While China’s domestic A-share markets have faced a period of relative stagnation, the country's most prominent fund managers are quietly orchestrating a high-stakes pivot toward the global semiconductor supply chain. Zhang Kun, often heralded as China’s premier stock picker and a long-time devotee of domestic consumer staples, has signaled a significant strategic shift. His flagship E Fund Asia Selection fund has emerged as a top performer by aggressively betting on South Korean tech giants Samsung Electronics and SK Hynix long before the current AI-driven frenzy reached its fever pitch.
This geographical diversification has paid off handsomely. As of mid-June, Zhang’s Asia-focused fund reported a one-year return of over 51% and a two-year return exceeding 61%. These figures stand in stark contrast to the lackluster performance of his domestic-focused products, which have struggled alongside the broader Chinese economy. The divergence highlights a growing trend among China’s institutional elite: the realization that to capture the upside of the artificial intelligence revolution, one must look toward the hardware gatekeepers of Seoul and Hsinchu.
The scale of this commitment is reflected in recent regulatory filings. By the end of the first quarter of 2024, Samsung Electronics and SK Hynix held dominant positions in Zhang's portfolio, with SK Hynix seeing an 83% increase in share count within a single quarter. This wasn't merely a speculative play but a calculated move into the memory chip architecture essential for high-performance computing. Other managers, such as those at CCB Trust and Franklin Templeton, have followed suit, with some QDII (Qualified Domestic Institutional Investor) products yielding returns as high as 90% year-to-date by bundling Korean chips with global leaders like Nvidia and TSMC.
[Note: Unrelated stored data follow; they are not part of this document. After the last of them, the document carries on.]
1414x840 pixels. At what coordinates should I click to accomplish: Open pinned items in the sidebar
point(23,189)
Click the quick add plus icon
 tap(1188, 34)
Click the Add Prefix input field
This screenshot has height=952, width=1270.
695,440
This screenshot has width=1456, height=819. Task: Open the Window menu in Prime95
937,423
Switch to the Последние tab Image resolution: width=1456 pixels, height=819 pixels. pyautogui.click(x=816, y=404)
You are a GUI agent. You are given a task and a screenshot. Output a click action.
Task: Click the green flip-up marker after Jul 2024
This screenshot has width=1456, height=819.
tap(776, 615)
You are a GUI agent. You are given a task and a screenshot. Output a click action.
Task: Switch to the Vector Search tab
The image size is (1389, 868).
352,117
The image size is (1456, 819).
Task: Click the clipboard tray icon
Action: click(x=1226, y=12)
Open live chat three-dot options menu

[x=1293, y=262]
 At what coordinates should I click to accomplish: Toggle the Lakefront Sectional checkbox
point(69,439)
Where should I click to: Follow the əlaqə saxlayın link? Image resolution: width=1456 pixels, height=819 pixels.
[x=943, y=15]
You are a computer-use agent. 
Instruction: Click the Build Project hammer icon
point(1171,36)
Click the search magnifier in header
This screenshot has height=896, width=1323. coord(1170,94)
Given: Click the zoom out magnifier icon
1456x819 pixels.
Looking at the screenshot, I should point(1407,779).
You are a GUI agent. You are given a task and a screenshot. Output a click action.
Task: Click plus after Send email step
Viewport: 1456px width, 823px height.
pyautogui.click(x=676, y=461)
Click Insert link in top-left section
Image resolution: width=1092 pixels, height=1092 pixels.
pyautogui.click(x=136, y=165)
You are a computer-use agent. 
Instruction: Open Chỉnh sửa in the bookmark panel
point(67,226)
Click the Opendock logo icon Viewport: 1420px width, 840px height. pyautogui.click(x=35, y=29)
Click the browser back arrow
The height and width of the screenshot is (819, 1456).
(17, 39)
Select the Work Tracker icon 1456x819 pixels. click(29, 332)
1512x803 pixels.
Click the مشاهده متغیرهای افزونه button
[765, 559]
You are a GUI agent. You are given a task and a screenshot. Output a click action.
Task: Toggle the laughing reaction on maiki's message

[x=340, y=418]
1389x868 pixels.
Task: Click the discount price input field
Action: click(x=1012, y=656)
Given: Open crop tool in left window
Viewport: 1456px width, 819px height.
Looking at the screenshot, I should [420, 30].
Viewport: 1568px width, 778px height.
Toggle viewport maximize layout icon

This shift also reveals the tactical agility required to navigate modern fund management. When Samsung’s stock price surged, threatening to breach the 10% single-stock holding limit mandated for Chinese funds, Zhang executed what analysts call 'passive reduction'—selling just enough to remain compliant while simultaneously shifting that capital into SK Hynix. This maneuver suggests that the appetite for Korean semiconductor exposure remains insatiable among Chinese managers, even as they manage the risks of high-flying valuations and complex cross-border regulations.